### What you need to do
Using the data that follows, output only the lines from the line with "The image size is (411, 868)." up to and including the line with "The height and", exactly, leaving pictures aside.

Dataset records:
------------

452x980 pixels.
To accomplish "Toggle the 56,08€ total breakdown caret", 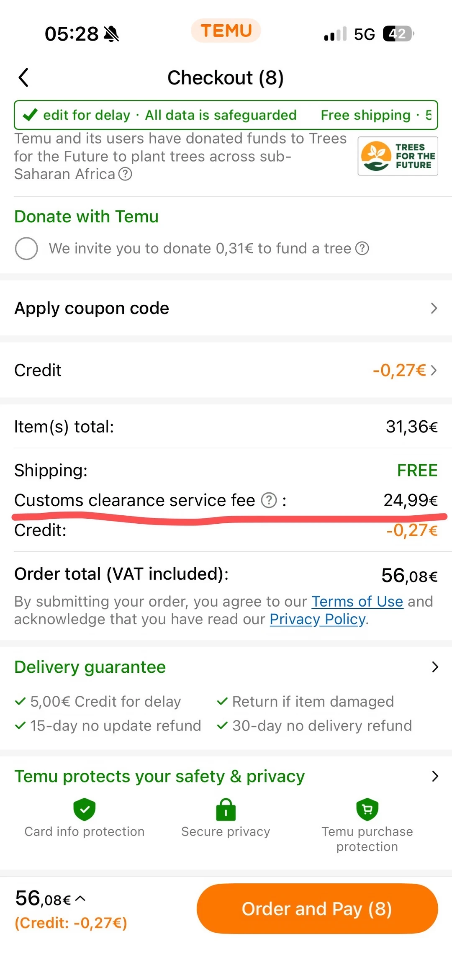I will 81,898.
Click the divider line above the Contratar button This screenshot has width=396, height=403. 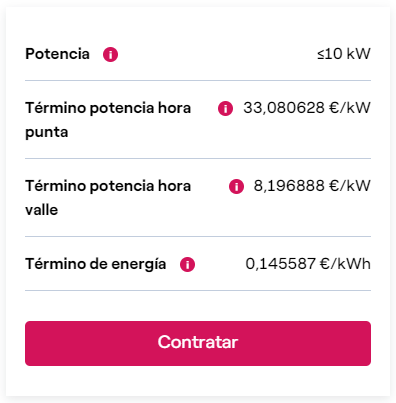pos(198,290)
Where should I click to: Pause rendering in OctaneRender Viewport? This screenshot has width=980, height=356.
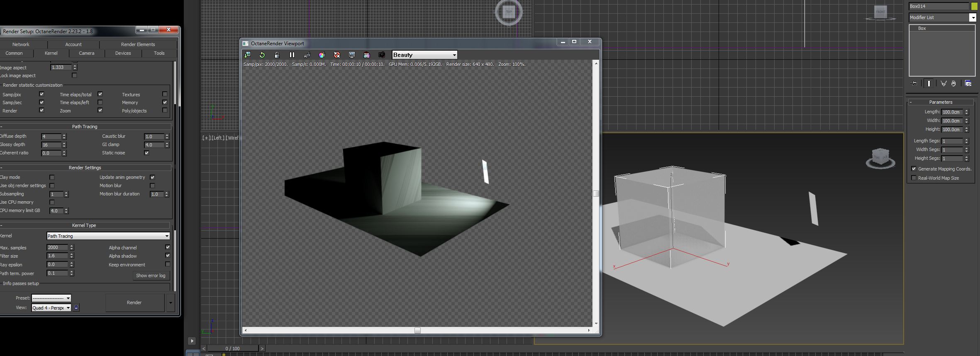pyautogui.click(x=292, y=55)
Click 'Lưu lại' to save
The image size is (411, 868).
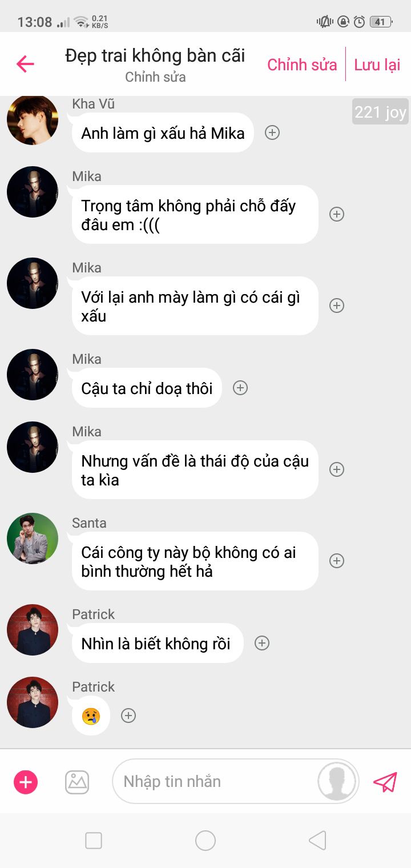coord(377,65)
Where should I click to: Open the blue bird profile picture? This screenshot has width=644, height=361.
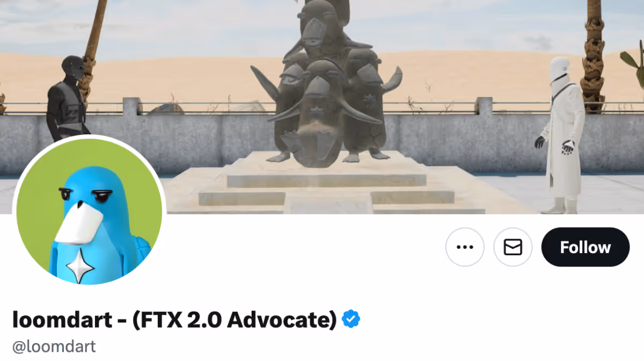coord(89,212)
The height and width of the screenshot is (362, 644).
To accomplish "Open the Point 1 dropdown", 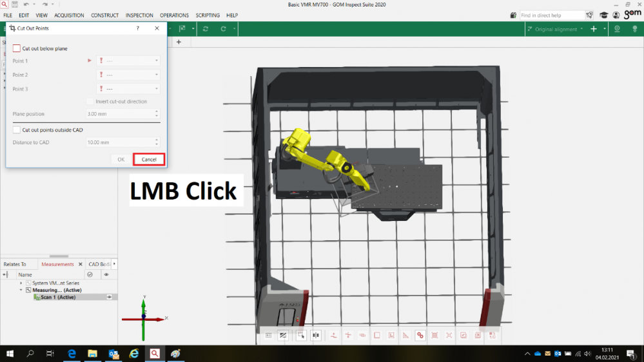I will point(128,61).
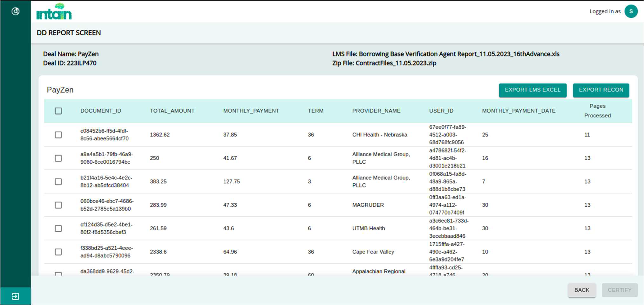Sort by the DOCUMENT_ID column header

tap(101, 111)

------------

### Output for this exercise
The image size is (411, 868).
coord(377,65)
Where should I click to: Open the blue bird profile picture? This screenshot has width=644, height=361.
coord(89,212)
The height and width of the screenshot is (362, 644).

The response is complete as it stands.